Nel 2017, ampliando le attività di scavo verso la parte più interna della cavità, apparvero alcune conchiglie forate; si iniziò quindi a sospettare la presenza di una possibile sepoltura. E così accadde. Pochi giorni dopo, scavando in maniera molto attenta e accurata, utilizzando strumenti per dentisti e un piccolo pennello, furono messi in luce quello che restava di una calotta cranica e i primi elementi di corredo.
Una volta estratti il corpo e il suo corredo, i reperti sono stati poi oggetto di analisi scientifiche effettuate da esperti appartenenti a diversi enti di ricerca; queste indagini di laboratorio hanno così permesso di ottenere preziose informazioni sulla sepoltura e sulla sua cronologia. È stata infatti l’analisi dell’amelogenina, una proteina presente nelle gemme dentarie, e del genoma a rilevare che il neonato era femmina e che apparteneva a un lignaggio di donne europee noto come aplogruppo U5b2b. La datazione al radiocarbonio ha inoltre permesso di stabilire che la neonata, che il team ha quindi soprannominato "Neve", era vissuta 10.000 anni fa circa, durante il Mesolitico antico, nella prima fase dell’Olocene.

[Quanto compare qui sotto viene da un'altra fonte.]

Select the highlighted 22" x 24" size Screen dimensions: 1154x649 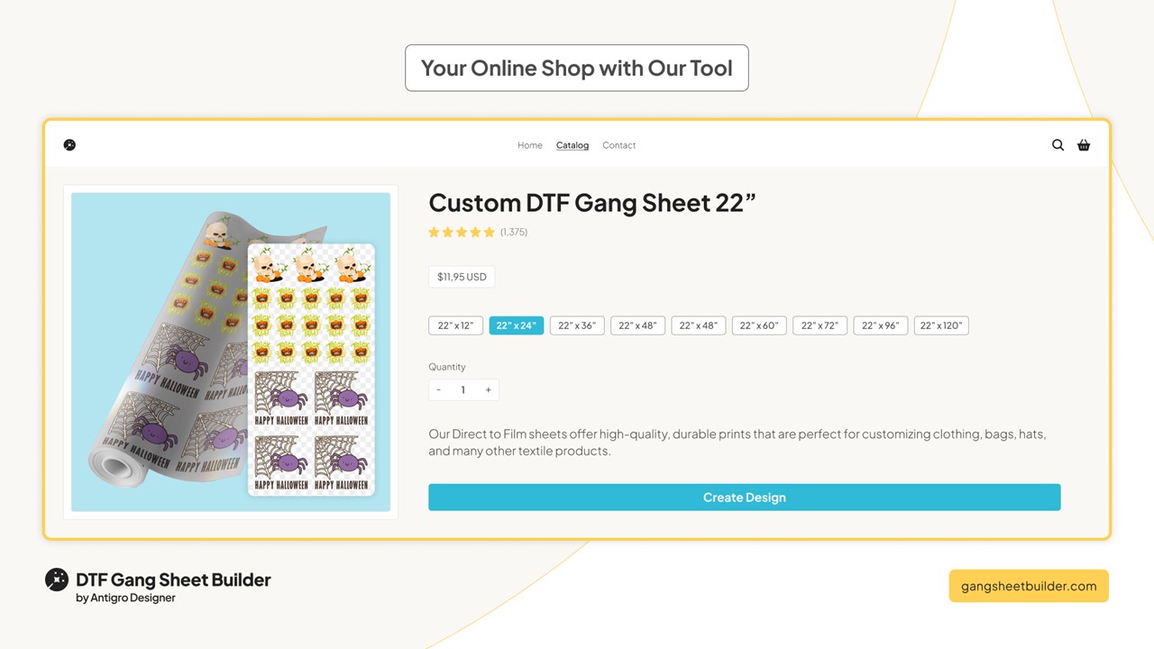point(516,325)
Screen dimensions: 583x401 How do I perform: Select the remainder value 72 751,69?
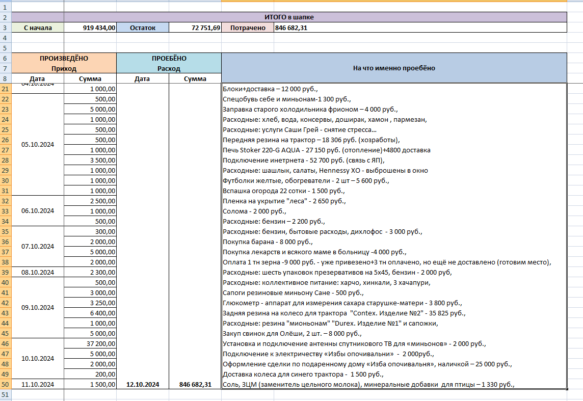coord(195,28)
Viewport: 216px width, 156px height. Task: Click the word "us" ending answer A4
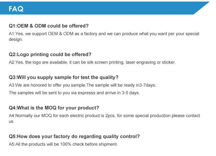click(11, 121)
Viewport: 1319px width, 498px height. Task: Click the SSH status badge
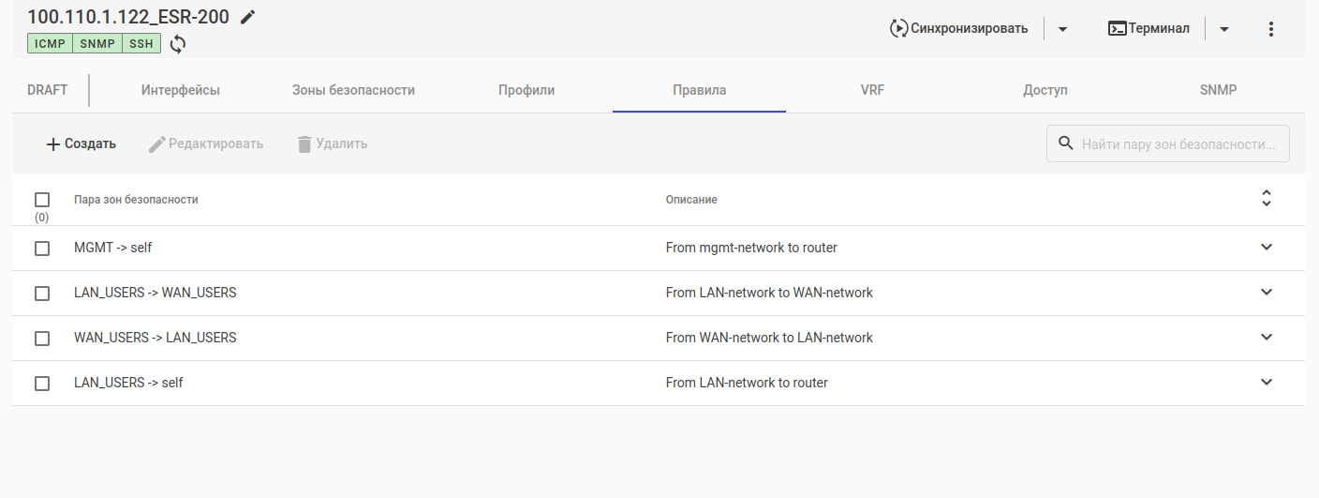click(x=141, y=43)
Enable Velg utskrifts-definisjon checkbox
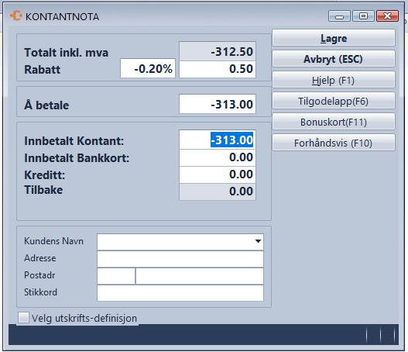408x352 pixels. coord(23,318)
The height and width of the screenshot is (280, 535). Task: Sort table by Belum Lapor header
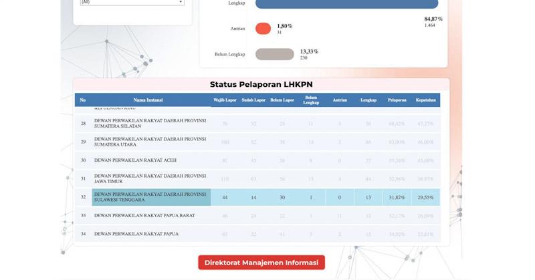(282, 100)
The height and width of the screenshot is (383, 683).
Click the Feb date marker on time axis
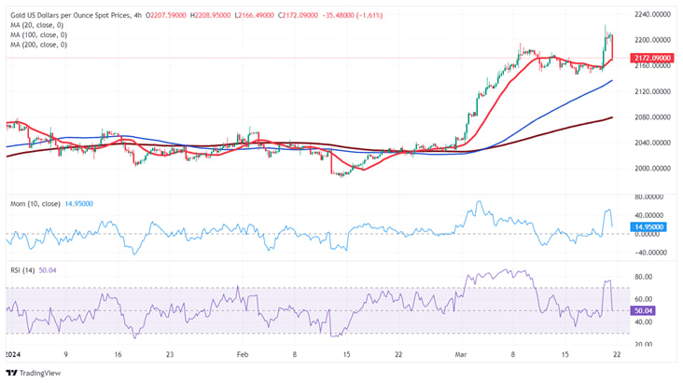pyautogui.click(x=243, y=354)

Una neonata del Mesolitico
Il Mesolitico (11.000-7.500 anni fa circa da oggi) è una fase cruciale della storia europea. Seguì la fine dell'ultima era glaciale e vide l’adattamento delle comunità paleolitiche di cacciatori-raccoglitori a un nuovo contesto ambientale, di tipo interglaciale, caratterizzato da un’espansione delle aree forestate e dalla risalita del livello marino. Si concluse solo con l’arrivo delle prime comunità neolitiche di allevatori e agricoltori dal Vicino oriente.
Esiste una buona documentazione di sepolture riferibili alla fase media del Paleolitico superiore (Gravettiano), nonché alle sue fasi terminali (Epigravettiano recente). Non frequenti sono le sepolture riferibili al Mesolitico e particolarmente rare, per tutte le epoche considerate, quelle attribuibili a soggetti infantili. La scoperta di Neve è quindi di eccezionale importanza e ci aiuterà a colmare questa lacuna, gettando luce sull’antica struttura sociale e sul comportamento funerario e rituale di questi nostri antenati.
L'istologia virtuale delle gemme dentarie della neonata, realizzata presso il laboratorio di luce di sincrotrone Elettra a Trieste, ha stabilito la sua età di morte, avvenuta 40-50 giorni dopo la nascita; ha inoltre evidenziato come la madre di Neve avesse subito alcuni stress fisiologici, forse alimentari, che hanno interrotto la crescita dei denti del feto 47 e 28 giorni prima del parto. L’analisi del carbonio e dell'azoto, sempre estratto dalle gemme dentarie, ha inoltre evidenziato che la madre si nutriva seguendo una dieta a base di prodotti derivanti da risorse terrestri (come ad esempio animali cacciati), e non marine (come la pesca o la raccolta di molluschi).
Lo studio degli ornamenti, costituiti da conchiglie cucite su di un abitino o un fagotto in pelle, ha evidenziato la particolare cura che era stata investita nella loro produzione; inoltre, diversi ornamenti mostrano un'usura che testimonia come fossero stati prima indossati per lungo tempo dai membri del gruppo e che solo successivamente fossero poi stati impiegati per adornare la veste della neonata. Neve testimonia dunque che anche le femmine più giovani erano riconosciute come persone a pieno titolo in queste antiche società.